The first day of school holidays, 1975. The whole week was overcast and muggy but it was exciting to have made it through the first year of high school. My brother came home from uni with his usual campaign forces of girlfriends, hangers on and every single record he'd bought that year. Even at thirteen it was buzzy being around him. Even his arrival felt central: the van or station wagon he was travelling in spluttered into the large driveway and went coughing into the grounds, stopping underneath the African tulip tree. The doors opened and the group emerged, jaded from travel and cramped. They might as well have been returning from service in the Crimea. Michael, then a cross between a Cossack and George Harrison from the cover of Let it Be, loosed his bags and cases from the straps on the roof and the back and distributed these among his fellows to carry in. I took the guitar in its case and left it in the rumpus room.
After some untidy planning the whole party slammed back into the van and headed somewhere better for their by now shared nervous system. I went into the rumpus room and looked at the records. On top was this. The big balloony writing of the band and album number was set amid the clutter of what looked like a kid's scrapbook. Faces peered through the die cut holes in the cardboard and when you saw that there was a wheel inside this front part of the sleeve and turned it you could see other faces. Inside was the same collage of odd pictures and on the back a high contrast group photo, also a collage.

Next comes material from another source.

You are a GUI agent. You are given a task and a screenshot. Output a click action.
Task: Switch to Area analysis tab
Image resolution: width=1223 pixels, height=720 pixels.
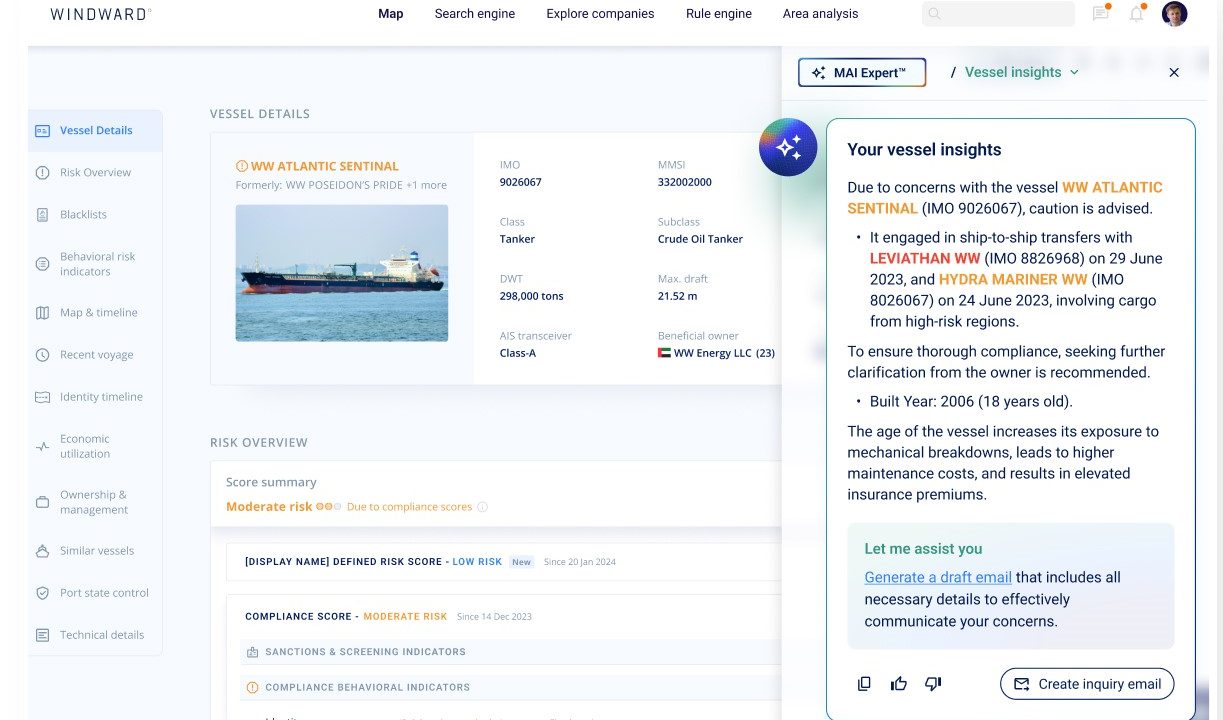click(820, 14)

It seemed to be about all the ideas that went through the minds of the band while they thought up and played this music.
Hearing a song on the radio was different to listening on the stereo because the DJs always talked over the start and end. You heard everything on a record. I had heard The Immigrant Song on the radio and remembered it for the piercing berserker scream that started it. But it didn't start that way. Just before the music is a strange sound like breath getting faster and faster. It sounds electric, like the sound in the speakers before the sound is put through them. It was as though the speakers themselves were getting excited by the music before it started. And then the band comes in with that octave riff and it's like touching electricity. I made my way to the couch, lay down and closed my eyes with the berserker scream cutting through the fading evening light. The chugging of the guitar and bass in unison are so powerful that they become confused with Viking longships and weapons in my head. The smashing tremolo chords that lead to the first lines of the verse about coming from the land of the ice and snow are like the tides torn the longship bows. Repeat. We end on a kind of looped assault of the octave riff with a descending wordless vocal pattern which sounds like the winds of Thor. Ok, I wouldn't think that now but at thirteen...
Distant speech and a false start on an acoustic guitar. Then the guitar starts and sounds bright and rubbery at the same time (I'd soon find out it's tuned weirdly down to a very slack C chord) and a strange riff that plays between the major and minor third before a breathless staccato open chord figure. And then massive dark clouds obscure the sun as the strings appear. Plant comes in with a sheet metal cutter voice as the mournful eastern string section (is it a mellotron?) grinds around him like the hurdgy gurdy of the apocalypse. It seems to be about the value of friendship in a life wasted "looking for what you knew" or the ideal love. The setting makes it one of the heaviest songs on the album yet there's not even a clean electric guitar and the bass is all in the string section and the only drums are tablas. As I listen for the first time the overcast day that it's been seems to have become the way the sky will be forever. And then with a pained downward falling scream from Plant a synthesiser wows down like a plane in freefall.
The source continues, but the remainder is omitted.